Protestants are prone to schism. It has always been one of our fundamental characteristics. Every generation has had disagreements about Christian belief and practice, and enormous time and expense has been devoted to Christian denominations splitting, forming, and reforming.
Paul's Letter to the Galatians provides a good lens through which we should perceive the question of "to schism or not to schism." Paul wrote the letter to address a major problem that had arisen in the infant Christian communities in Galatia. Paul discovered that a false gospel was being preached there, and wrote to the Galatians to get them back on the right track.
The false gospel was not being proclaimed by someone who was evil and out to destroy the churches. It was proclaimed by Peter. Yes, that Peter. The one who was the leader of the disciples, the one on whom Jesus said that the Church would be built. The one who preached at Pentecost. Peter and the original Jerusalem disciples took the position that you needed to practice the regulations and rules of Judaism in order to be a follower of Jesus. This was contrary to Paul's position.
Peter was operating out of a fundamentally flawed understanding of Christian belief and practice, and was seeking to spread this understanding to Paul's communities. And yet Peter was also a faithful disciple who remained one until his martyrdom in Rome. Peter was, and remained an instrument through which the gospel was proclaimed.

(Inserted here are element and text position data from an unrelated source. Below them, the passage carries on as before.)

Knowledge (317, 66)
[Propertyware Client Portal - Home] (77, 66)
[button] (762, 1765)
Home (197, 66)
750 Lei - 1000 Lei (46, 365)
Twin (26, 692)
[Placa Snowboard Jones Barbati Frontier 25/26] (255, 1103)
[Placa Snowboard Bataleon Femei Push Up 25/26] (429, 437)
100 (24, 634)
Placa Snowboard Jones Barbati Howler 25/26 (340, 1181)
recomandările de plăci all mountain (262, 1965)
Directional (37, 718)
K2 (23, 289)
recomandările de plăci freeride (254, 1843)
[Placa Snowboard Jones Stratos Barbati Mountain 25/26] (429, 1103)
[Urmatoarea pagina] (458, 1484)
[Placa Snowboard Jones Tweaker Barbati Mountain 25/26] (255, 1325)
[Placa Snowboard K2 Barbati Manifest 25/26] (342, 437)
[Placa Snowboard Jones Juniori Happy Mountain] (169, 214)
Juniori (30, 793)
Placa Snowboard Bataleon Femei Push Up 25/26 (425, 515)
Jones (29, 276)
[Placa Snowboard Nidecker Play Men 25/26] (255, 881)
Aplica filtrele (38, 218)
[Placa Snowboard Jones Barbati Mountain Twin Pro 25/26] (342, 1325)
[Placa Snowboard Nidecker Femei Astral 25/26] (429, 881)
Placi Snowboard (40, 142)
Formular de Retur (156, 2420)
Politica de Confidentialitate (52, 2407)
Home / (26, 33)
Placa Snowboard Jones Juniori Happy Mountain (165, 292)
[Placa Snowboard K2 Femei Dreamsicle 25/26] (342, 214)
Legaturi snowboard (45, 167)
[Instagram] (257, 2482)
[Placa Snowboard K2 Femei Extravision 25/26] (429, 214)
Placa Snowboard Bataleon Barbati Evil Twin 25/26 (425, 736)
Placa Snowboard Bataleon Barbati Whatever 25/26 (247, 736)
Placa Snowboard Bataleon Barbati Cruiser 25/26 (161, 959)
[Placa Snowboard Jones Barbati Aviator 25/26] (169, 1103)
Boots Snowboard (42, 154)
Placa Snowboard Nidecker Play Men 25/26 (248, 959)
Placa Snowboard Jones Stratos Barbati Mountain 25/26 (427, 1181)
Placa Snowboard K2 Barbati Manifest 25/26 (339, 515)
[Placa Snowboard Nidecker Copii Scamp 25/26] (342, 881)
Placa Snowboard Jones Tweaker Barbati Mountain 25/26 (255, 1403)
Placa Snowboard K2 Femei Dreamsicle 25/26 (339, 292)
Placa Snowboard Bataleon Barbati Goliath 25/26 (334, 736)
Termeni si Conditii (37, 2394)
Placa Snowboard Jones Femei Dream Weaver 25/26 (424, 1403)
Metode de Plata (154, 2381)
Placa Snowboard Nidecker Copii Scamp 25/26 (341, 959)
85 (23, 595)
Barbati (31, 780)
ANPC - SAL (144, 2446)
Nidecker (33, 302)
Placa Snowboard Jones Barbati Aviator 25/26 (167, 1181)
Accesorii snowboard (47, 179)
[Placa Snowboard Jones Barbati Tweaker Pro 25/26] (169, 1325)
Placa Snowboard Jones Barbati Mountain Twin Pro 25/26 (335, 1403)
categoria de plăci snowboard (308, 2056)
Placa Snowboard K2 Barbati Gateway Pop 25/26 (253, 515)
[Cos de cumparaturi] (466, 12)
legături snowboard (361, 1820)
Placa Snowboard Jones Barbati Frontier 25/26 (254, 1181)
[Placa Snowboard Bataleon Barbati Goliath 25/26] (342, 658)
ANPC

God works through those who have a fundamentally flawed understanding of Christian belief and practice. It doesn't make their position any less flawed. It just means that the fact that they are in error does not obviate the truth of their calling. And while we are at it, whenever it comes to an issue where there is disagreement, those who are right are going to be wrong about something else. Paul was just as flawed as Peter. Paul himself acknowledges his own flaws again and again in his epistles.